R Y A N ‘S F O R E C A S T

by Ryan Snyder


No layoffs coming from this Boss

A few might recall the time he played the tiny downtown Greensboro watering hole the Rhinoceros Club way back in 1985, while others will remember his two-night stand here before more than 30,000 at the Greensboro Coliseum only a few years later. The Saturday evening show will mark Bruce Springsteen’s ( seventh appearance at the coliseum and nothing has changed about his popularity since then. He’s already played the Super Bowl halftime show earlier this year and is holding down top billing at the biggest music festival in the country, so it’s safe to say that the Boss is on a roll right now. His gargantuan tour extends for five months over 15 different countries and has featured guests like Mike Ness of Social Distortion and Jay Weinberg. His show’s set lists have been more or less consistent thus far, so you can expect a “Badlands” opener and “Born to Run” as the closer. The four- or five-song encores, however, are where the diversity lie, as “Rosalita,” “Thunder Road,” “Tenth Avenue Freeze-Out” and, when time permits, “Glory Days,” have all popped up. The show starts at 7:30 p.m. and tickets range from $65 to $95.

Buddy Guy, coming to a theater near you

We absolutely love us some Buddy Guy ( around here at YES! Weekly, and why not? If he’s good enough for Jimi Hendrix to have idolized, he’s worthy of anyone’s adoration. The 72-yearold master bluesman has aged like a fine Stilton, taking on a richer and more intense profile as the years pass without losing a bit of his appeal. It’s almost embarrassing to hear bands like the Eagles make jokes about being old while in their sixties, when Guy possesses more youthful vigor than most teenagers. He’s always one to make a spectacular stage entrance and can emulate countless blues styles on top of his own incomparable playing. With a career spanning more than 45 years, Guy is still adding feathers to his hat. He recently graced the cover of Rolling Stone as part of the magazine’s “100 Greatest Guitar Songs” issue and stole the show in Martin Scorsese’s Rolling Stones concert film, Shine A Light. Guy will play the Halton Theater at Central Piedmont Community College in Charlotte on Thursday and any time he’s within 100 miles, it’s worth checking out if you’ve never seen him. He’s a showman through and through. The performance will begin at 8 p.m., with tickets priced at $33, $47 and $64. Songwriter, producer and drummer Tom Hambridge will open the show and most likely perform with Guy.

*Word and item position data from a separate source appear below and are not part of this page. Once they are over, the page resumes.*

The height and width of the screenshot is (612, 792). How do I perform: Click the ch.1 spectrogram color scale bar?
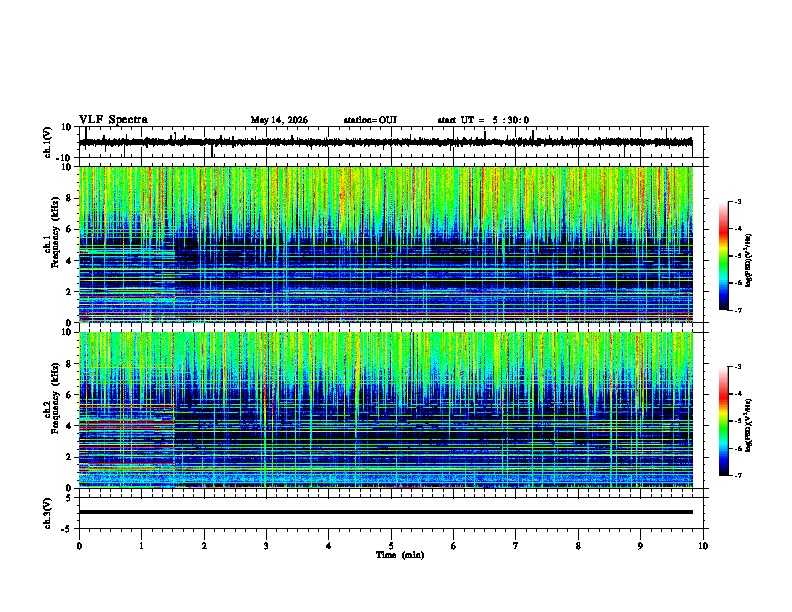[x=724, y=256]
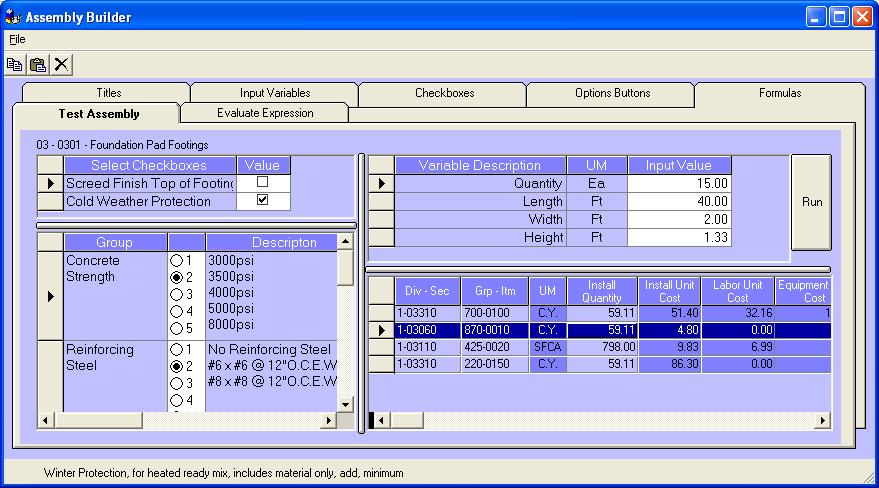
Task: Click row arrow beside Concrete Strength group
Action: [x=50, y=296]
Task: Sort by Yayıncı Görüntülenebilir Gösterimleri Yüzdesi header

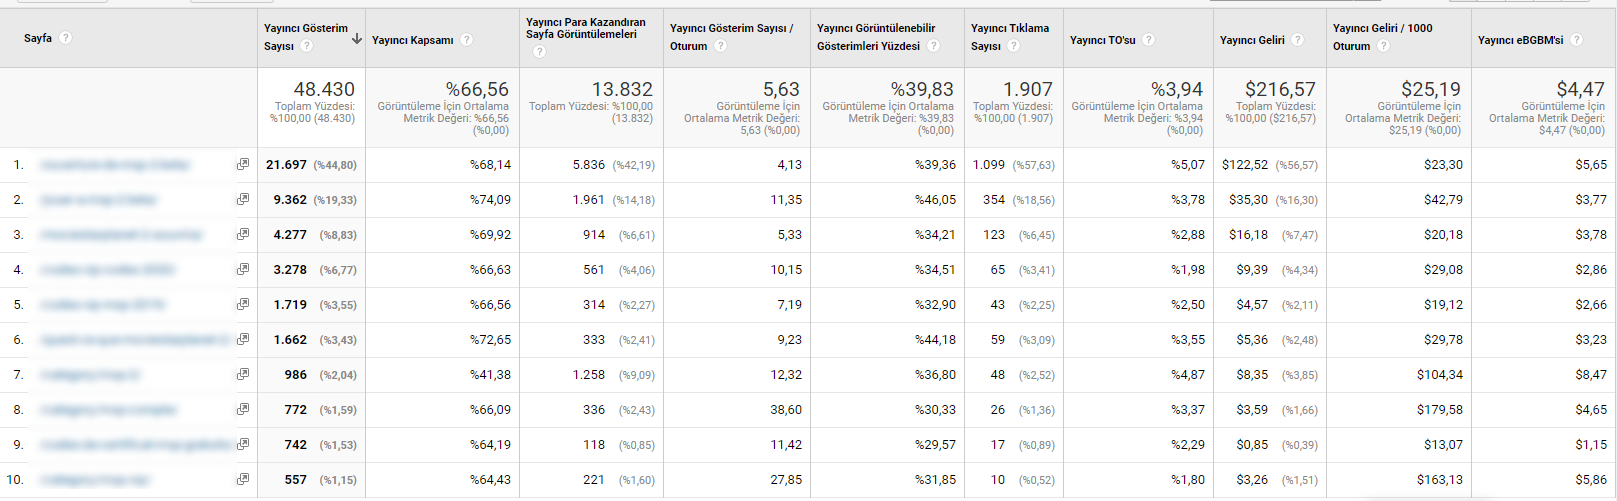Action: [x=875, y=37]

Jimmy Herring Band to play three NC gigs

For such a humble, unassuming guy, Fayetteville-born Jimmy Herring sure has held down an important role in some huge bands. In the past, he’s played a pivotal role for the Dead, Phil Lesh & Friends, Aquarium Rescue Unit and the Allman Brothers Band, and currently holds down lead guitar for Widespread Panic. He’s said himself that he’s never really wanted to be a bandleader and prefers just to be a sideman, where you could say he’s been more than adequate. With the first release of his newest project the Jimmy Herring Band entitled Lifeboat upon us, it appears his time in the spotlight is now. He didn’t exactly bring along any chumps for the ride either. Former ARU bandmates Oteil Burbridge (Allman Brothers Band) and Jeff Sipe (Leftover Salmon) join him and prolific jazz sax player Greg Osby and keyboardist Scott Kinsey. On top of his outstanding new jazz-fusion solo material, the band will also cover influential tracks from the ’60s and ’70s, along with select favorites from the catalogues of the individual band members. His tour is making three stops in North Carolina, including two nights at Charlotte’s Visulite Theatre on Friday and Saturday before heading to Raleigh’s Lincoln Theatre on Sunday. Both Charlotte dates are $25 and begin at 9:30 p.m., while the Raleigh show starts at 8 p.m. with tickets priced at $20 in advance and $22 at the door.